In the above code, the pipeline consists of three steps: preprocessing, training a random forest model, and training a Lasso model. The pipeline is defined as a directed acyclic graph (DAG), where the preprocessing step is executed first and then the two models are trained in parallel using the preprocessed data.

Each step in the pipeline is defined as a template in the spec.templates section. The ml-pipeline template is the entry point of the pipeline, and it defines the flow of the pipeline by specifying the order of the tasks in the DAG. The preproc, randomforrest, and lasso templates are the individual steps of the pipeline.

The preproc step runs a containerized Python script (preproc.py) that performs data preprocessing and generates four output artifacts: x_train.csv, x_test.csv, y_train.csv, and y_test.csv. These artefacts are stored as output artefacts of the step and can be accessed by the subsequent steps in the pipeline.

The randomforrest and lasso steps both runs containerized Python scripts (rf.py and lasso.py, respectively) that train random forest and Lasso models using the preprocessed data. These steps use the same input artefacts as the preproc step (x_train.csv, x_test.csv, y_train.csv, and y_test.csv), which are specified in the inputs section of each step.

4. Deploying our ML pipeline on the Kubernetes cluster

Argo is a workflow management system that allows you to automate the execution of complex tasks and workflows. It provides a command-line interface (CLI) that you can use to submit workflows and monitor their progress.

To submit a workflow using the Argo CLI, you can use the argo submit command followed by the path to the YAML file that describes your workflow. In this case, the YAML file is named pipeline.yml. The --watch flag will start the workflow and then stream the logs until the workflow has been completed or failed.

argo submit pipeline.yml --watch

Once the workflow has been completed, you can use the argo logs command followed by the name of the workflow to retrieve the logs from the workflow execution. This will allow you to review the output generated by each task in the workflow and identify any errors or issues that need to be addressed.

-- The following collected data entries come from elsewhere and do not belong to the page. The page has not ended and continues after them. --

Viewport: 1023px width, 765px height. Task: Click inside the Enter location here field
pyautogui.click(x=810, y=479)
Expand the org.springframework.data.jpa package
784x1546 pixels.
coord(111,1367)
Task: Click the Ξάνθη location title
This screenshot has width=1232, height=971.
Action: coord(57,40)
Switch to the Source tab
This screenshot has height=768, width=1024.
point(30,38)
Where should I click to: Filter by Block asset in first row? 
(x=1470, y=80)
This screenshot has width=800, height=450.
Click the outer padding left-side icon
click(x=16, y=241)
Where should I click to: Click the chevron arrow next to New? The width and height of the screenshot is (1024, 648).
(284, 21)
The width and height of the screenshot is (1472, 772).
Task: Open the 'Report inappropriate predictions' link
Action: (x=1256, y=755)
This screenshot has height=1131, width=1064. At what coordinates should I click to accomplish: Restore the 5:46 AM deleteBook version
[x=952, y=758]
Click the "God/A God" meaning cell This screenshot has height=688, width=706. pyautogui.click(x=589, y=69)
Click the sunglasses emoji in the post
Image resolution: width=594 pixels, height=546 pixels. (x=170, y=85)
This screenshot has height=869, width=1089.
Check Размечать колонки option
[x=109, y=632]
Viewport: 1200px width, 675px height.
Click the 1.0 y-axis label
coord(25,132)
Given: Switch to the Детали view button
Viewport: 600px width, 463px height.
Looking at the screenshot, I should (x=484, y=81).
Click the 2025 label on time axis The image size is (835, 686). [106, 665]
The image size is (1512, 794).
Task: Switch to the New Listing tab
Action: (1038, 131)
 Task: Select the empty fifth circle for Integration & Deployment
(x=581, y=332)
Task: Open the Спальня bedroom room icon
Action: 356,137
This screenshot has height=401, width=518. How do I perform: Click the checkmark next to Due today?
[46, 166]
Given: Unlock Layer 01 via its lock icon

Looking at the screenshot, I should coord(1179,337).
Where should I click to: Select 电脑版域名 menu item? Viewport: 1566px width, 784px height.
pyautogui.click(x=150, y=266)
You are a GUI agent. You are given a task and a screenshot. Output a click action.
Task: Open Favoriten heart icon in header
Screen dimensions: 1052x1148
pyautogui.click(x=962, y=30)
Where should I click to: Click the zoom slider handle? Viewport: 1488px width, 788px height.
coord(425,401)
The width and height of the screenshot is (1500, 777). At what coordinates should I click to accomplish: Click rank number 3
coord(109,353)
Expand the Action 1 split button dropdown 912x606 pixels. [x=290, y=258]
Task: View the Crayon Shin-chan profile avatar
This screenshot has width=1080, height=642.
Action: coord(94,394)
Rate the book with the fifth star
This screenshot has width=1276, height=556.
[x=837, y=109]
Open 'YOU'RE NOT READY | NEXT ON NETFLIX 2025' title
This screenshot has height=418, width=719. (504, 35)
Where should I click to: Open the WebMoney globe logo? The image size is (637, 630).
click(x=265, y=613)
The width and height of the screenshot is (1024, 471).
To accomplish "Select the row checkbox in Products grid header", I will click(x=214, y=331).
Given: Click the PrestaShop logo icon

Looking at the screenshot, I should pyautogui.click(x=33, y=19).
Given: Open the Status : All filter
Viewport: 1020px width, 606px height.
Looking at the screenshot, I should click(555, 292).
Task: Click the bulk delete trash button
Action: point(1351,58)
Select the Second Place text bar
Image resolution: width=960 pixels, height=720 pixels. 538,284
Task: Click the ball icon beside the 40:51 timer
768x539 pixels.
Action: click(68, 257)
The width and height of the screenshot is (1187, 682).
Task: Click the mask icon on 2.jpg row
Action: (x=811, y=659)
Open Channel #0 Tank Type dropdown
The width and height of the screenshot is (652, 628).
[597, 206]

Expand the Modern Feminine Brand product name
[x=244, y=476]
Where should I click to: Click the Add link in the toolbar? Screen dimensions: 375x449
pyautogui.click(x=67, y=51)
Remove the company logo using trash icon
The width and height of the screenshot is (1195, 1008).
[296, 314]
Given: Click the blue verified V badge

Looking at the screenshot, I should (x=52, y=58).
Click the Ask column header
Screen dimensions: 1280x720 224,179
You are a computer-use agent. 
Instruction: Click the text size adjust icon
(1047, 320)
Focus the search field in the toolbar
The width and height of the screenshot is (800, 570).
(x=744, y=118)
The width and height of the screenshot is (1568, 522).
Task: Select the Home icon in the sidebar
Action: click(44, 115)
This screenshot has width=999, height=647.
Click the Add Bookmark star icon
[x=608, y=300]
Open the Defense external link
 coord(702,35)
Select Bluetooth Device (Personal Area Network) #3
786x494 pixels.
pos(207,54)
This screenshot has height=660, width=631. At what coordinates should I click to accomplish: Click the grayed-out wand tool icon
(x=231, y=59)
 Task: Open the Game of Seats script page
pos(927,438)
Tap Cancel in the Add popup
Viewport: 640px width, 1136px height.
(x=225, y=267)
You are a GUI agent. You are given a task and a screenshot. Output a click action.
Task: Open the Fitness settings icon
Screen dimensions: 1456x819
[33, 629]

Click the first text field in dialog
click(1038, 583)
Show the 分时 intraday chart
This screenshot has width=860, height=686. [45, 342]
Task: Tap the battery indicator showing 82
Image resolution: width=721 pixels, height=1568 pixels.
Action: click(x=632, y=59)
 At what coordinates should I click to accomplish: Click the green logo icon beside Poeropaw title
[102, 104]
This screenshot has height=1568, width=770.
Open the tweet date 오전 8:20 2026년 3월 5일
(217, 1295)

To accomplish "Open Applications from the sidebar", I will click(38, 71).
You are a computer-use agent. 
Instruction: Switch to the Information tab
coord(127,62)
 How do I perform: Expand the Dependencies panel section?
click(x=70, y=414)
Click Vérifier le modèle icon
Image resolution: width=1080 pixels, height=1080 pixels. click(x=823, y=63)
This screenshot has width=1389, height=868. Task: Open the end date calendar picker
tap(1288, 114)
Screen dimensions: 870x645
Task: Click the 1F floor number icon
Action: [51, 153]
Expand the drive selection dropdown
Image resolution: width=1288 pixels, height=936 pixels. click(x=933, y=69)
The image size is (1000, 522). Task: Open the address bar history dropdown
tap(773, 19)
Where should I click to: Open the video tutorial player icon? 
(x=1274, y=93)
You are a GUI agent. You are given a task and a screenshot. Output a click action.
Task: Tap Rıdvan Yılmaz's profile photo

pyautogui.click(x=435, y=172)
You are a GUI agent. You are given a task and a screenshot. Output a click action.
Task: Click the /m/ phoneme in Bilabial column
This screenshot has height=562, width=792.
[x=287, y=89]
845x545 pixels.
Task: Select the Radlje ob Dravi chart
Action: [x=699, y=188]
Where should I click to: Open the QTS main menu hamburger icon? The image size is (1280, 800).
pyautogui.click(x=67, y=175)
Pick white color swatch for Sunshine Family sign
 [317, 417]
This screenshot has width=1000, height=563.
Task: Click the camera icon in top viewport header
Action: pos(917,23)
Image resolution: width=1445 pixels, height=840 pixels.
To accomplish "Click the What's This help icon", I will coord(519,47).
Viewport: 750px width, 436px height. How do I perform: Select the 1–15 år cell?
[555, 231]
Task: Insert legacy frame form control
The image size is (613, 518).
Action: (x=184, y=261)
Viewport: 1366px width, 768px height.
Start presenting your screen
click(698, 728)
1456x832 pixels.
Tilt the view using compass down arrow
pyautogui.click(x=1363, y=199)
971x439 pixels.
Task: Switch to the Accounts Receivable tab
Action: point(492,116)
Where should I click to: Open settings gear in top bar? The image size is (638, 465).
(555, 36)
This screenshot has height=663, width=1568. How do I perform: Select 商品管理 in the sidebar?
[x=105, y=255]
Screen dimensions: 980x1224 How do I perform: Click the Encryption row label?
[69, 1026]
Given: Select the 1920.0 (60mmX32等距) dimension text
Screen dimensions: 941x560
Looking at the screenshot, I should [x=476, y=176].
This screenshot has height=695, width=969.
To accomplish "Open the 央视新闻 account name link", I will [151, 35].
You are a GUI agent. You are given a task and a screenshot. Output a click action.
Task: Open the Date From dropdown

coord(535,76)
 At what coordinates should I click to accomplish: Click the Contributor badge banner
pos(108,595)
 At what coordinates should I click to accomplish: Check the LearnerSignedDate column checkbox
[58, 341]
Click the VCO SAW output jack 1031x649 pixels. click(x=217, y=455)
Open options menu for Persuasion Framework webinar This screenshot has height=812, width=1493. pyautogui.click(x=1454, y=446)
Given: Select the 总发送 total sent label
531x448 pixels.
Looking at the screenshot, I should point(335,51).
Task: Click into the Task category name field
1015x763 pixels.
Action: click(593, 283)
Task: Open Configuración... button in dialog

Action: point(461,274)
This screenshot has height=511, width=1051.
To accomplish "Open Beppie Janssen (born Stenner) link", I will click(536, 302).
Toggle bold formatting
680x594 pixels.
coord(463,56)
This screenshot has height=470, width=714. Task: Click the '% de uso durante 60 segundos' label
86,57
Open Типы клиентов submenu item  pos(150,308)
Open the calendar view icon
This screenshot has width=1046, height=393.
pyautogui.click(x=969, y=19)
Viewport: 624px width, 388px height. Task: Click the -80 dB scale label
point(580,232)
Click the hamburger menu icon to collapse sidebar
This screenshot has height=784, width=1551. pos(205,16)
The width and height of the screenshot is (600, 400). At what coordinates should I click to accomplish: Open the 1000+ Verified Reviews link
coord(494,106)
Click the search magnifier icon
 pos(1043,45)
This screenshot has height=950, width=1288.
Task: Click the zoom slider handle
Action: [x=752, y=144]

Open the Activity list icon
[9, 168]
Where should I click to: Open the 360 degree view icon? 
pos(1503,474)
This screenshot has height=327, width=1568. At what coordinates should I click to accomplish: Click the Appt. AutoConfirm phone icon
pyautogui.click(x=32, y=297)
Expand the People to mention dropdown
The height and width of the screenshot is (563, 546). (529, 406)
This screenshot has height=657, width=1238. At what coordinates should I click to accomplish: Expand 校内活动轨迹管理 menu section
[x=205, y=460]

argo logs <name of the workflow>

And you will get your results!

What we see is that we were able to successfully deploy a machine learning workflow and bring a good amount of time and resource efficiency by doing the training process of the different models parallelly. These pipelines are cable of doing many complex workflows with this being a very basic example of the capabilities. Hence, the a growing need for MLOps practises to give you the edge.